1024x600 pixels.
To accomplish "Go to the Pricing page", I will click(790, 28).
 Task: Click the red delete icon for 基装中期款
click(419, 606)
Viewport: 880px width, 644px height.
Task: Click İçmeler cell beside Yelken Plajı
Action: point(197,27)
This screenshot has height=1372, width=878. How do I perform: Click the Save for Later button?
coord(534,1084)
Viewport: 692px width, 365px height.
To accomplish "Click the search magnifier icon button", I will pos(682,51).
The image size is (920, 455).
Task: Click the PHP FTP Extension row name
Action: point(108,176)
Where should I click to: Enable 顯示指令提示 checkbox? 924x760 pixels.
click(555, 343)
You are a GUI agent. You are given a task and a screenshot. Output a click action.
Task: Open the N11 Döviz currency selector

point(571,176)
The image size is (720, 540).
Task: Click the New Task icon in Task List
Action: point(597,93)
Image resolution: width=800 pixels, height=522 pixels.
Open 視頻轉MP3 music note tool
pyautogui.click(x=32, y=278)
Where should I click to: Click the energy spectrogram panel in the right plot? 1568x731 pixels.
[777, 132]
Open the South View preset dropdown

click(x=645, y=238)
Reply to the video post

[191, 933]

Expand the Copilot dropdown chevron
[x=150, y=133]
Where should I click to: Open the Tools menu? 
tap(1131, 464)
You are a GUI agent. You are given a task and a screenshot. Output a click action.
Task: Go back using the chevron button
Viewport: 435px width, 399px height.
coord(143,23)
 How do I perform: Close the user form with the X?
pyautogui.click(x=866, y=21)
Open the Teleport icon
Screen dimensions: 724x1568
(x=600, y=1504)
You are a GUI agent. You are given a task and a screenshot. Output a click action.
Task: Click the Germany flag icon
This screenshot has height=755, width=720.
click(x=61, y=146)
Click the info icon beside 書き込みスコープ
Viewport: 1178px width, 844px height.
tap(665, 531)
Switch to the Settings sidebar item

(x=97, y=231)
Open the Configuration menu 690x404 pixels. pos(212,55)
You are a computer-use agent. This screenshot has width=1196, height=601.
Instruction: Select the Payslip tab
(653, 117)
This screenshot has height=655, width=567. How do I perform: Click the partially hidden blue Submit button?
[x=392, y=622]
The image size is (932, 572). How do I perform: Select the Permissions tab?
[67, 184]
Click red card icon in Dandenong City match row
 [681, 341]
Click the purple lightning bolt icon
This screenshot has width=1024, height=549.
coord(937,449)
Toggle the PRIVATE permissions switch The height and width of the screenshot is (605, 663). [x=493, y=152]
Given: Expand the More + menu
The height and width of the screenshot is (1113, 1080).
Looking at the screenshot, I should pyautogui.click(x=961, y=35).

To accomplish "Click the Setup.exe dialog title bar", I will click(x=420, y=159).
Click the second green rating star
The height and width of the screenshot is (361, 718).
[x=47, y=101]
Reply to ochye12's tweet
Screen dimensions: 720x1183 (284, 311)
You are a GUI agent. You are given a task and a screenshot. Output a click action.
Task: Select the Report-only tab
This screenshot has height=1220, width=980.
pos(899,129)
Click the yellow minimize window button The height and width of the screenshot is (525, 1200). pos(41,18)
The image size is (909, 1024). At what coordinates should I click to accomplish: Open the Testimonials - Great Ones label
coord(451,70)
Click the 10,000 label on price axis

#### Work to complete
Please copy the data above in its entirety, exactly as written.

#### Exercise response
1024x600 pixels.
To accomplish "Go to the Pricing page", I will click(790, 28).
 Task: Click the red delete icon for 基装中期款
click(419, 606)
Viewport: 880px width, 644px height.
Task: Click İçmeler cell beside Yelken Plajı
Action: point(197,27)
This screenshot has height=1372, width=878. How do I perform: Click the Save for Later button?
coord(534,1084)
Viewport: 692px width, 365px height.
To accomplish "Click the search magnifier icon button", I will pos(682,51).
The image size is (920, 455).
Task: Click the PHP FTP Extension row name
Action: point(108,176)
Where should I click to: Enable 顯示指令提示 checkbox? 924x760 pixels.
click(555, 343)
You are a GUI agent. You are given a task and a screenshot. Output a click action.
Task: Open the N11 Döviz currency selector

point(571,176)
The image size is (720, 540).
Task: Click the New Task icon in Task List
Action: point(597,93)
Image resolution: width=800 pixels, height=522 pixels.
Open 視頻轉MP3 music note tool
pyautogui.click(x=32, y=278)
Where should I click to: Click the energy spectrogram panel in the right plot? 1568x731 pixels.
[777, 132]
Open the South View preset dropdown

click(x=645, y=238)
Reply to the video post

[191, 933]

Expand the Copilot dropdown chevron
[x=150, y=133]
Where should I click to: Open the Tools menu? 
tap(1131, 464)
You are a GUI agent. You are given a task and a screenshot. Output a click action.
Task: Go back using the chevron button
Viewport: 435px width, 399px height.
coord(143,23)
 How do I perform: Close the user form with the X?
pyautogui.click(x=866, y=21)
Open the Teleport icon
Screen dimensions: 724x1568
(x=600, y=1504)
You are a GUI agent. You are given a task and a screenshot. Output a click action.
Task: Click the Germany flag icon
This screenshot has height=755, width=720.
click(x=61, y=146)
Click the info icon beside 書き込みスコープ
Viewport: 1178px width, 844px height.
tap(665, 531)
Switch to the Settings sidebar item

(x=97, y=231)
Open the Configuration menu 690x404 pixels. pos(212,55)
You are a computer-use agent. This screenshot has width=1196, height=601.
Instruction: Select the Payslip tab
(653, 117)
This screenshot has height=655, width=567. How do I perform: Click the partially hidden blue Submit button?
[x=392, y=622]
The image size is (932, 572). How do I perform: Select the Permissions tab?
[67, 184]
Click red card icon in Dandenong City match row
 [681, 341]
Click the purple lightning bolt icon
This screenshot has width=1024, height=549.
coord(937,449)
Toggle the PRIVATE permissions switch The height and width of the screenshot is (605, 663). [x=493, y=152]
Given: Expand the More + menu
The height and width of the screenshot is (1113, 1080).
Looking at the screenshot, I should pyautogui.click(x=961, y=35).

To accomplish "Click the Setup.exe dialog title bar", I will click(x=420, y=159).
Click the second green rating star
The height and width of the screenshot is (361, 718).
[x=47, y=101]
Reply to ochye12's tweet
Screen dimensions: 720x1183 (284, 311)
You are a GUI agent. You are given a task and a screenshot. Output a click action.
Task: Select the Report-only tab
This screenshot has height=1220, width=980.
pos(899,129)
Click the yellow minimize window button The height and width of the screenshot is (525, 1200). pos(41,18)
The image size is (909, 1024). At what coordinates should I click to accomplish: Open the Testimonials - Great Ones label
coord(451,70)
Click the 10,000 label on price axis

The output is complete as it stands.